**TÂCHES:**
1. Dans l'extrait sur le 4e plenum, quelles personnes la légende de la photo nomme-t-elle après « De gauche à droite » ? Citez-les dans l'ordre.
2. D'après l'extrait sur le 4e plenum, dans quel établissement Xu Xin enseigne-t-il le droit ?
3. Prolongez l'extrait sur le 4e plenum au-delà de sa dernière phrase, celle qui cite Xu Xin.

**EXTRAIT CHOISI:**
4e plenum : la « Longue Marche » vers le Droit

La Commission Centrale de Discipline sur la sellette.

Photo : Le 29 septembre dernier au Grand Palais du Peuple à Pékin, le Président Xi Jinping avait rassemblé les anciennes et nouvelles figures du Parti, à l’occasion du 65e anniversaire de la République Populaire pour assister à un concert intitulé « La belle Chine, notre beau rêve ».

De gauche à droite Wang Qishan, Yu Zhengsheng, Li Keqiang, Xi Jinping, Jiang Zemin, Zhang Dejiang, Liu Yunshan et Zhang Gaoli. Derrière Xi Jinping on devine Li Peng, à sa droite Li Lanqing, ancien Vice-premier ministre. A sa droite He Guoqiang, prédécesseur de Wang Qishan à la Commission de discipline. Derrière Wang Qishan à gauche, Wang Hunning, ancien Secrétaire Général du Comité Central et conseiller spécial de Xi Jinping pour les Affaires internationales.

Sur le sujet précis de la Commission Centrale de Discipline, les commentaires ne manquent pas. Ils émanent des personnalités les plus autorisées en Chine même : Zhan Zhongle professeur de droit à l’Université de Pékin, affirme qu’il est nécessaire de réexaminer le fonctionnement la Commission pour mettre fin à l’intrusion du politique dans le judiciaire que Zhou Yong Kang avait personnifié. Xu Xin, un autre professeur de droit à l’Université de technologie de la capitale, va même jusqu’à dire que « les errements actuels de la Commission » expriment la contradiction de « combattre efficacement la corruption et d’affaiblir le droit. »

**EXTRAIT DES DONNÉES:**
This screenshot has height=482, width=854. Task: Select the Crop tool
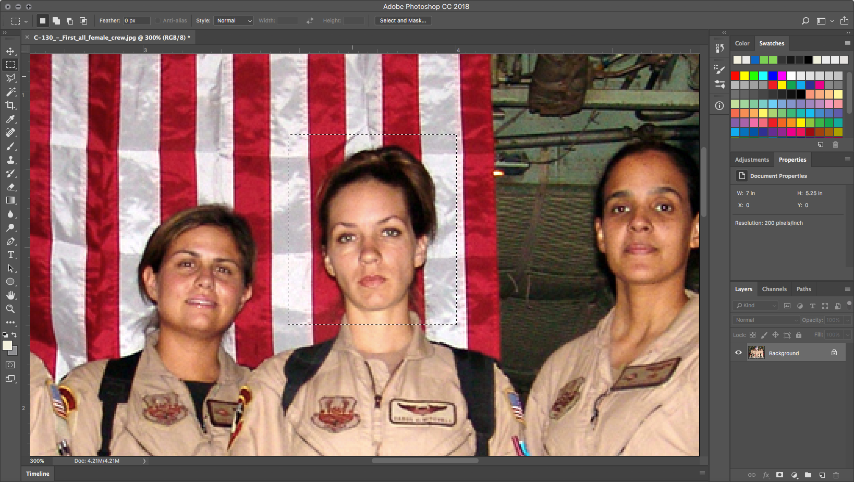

**RÉSULTATS FINAUX:**
1. Wang Qishan, Yu Zhengsheng, Li Keqiang, Xi Jinping, Jiang Zemin, Zhang Dejiang, Liu Yunshan, Zhang Gaoli

2. À l'Université de technologie de la capitale.

3.
C’est pourquoi il estime qu’il est « impératif » de la réformer, voire même de la « supprimer » au niveau local, tout en redéfinissant son rôle central. Quant à Ji Wendong, il suggère de la transformer en Comité de coordination des Affaires législatives. Avec Xu Xin, enfin, il conseille de regrouper sous un même « chapeau » toutes les missions anti-corruption, aujourd’hui éclatées entre la Commission Centrale de Discipline, les avocats généraux, les organismes en charge des pétitions et le Bureau National des audits.

Vers une meilleure gouvernance. Doutes sur Zhou Yongkang.

Au milieu de ces remises en question de fond qui continueront à alimenter les débats internes au régime, dont le public ne connaîtra pas toujours les acteurs et les péripéties, le Parti a, par un long communiqué de Xinhua du 23 octobre, fait connaître les réformes qu’il envisage de mettre en œuvre. En même temps, a surgi un trouble à propos de la situation de Zhou Yong Kang.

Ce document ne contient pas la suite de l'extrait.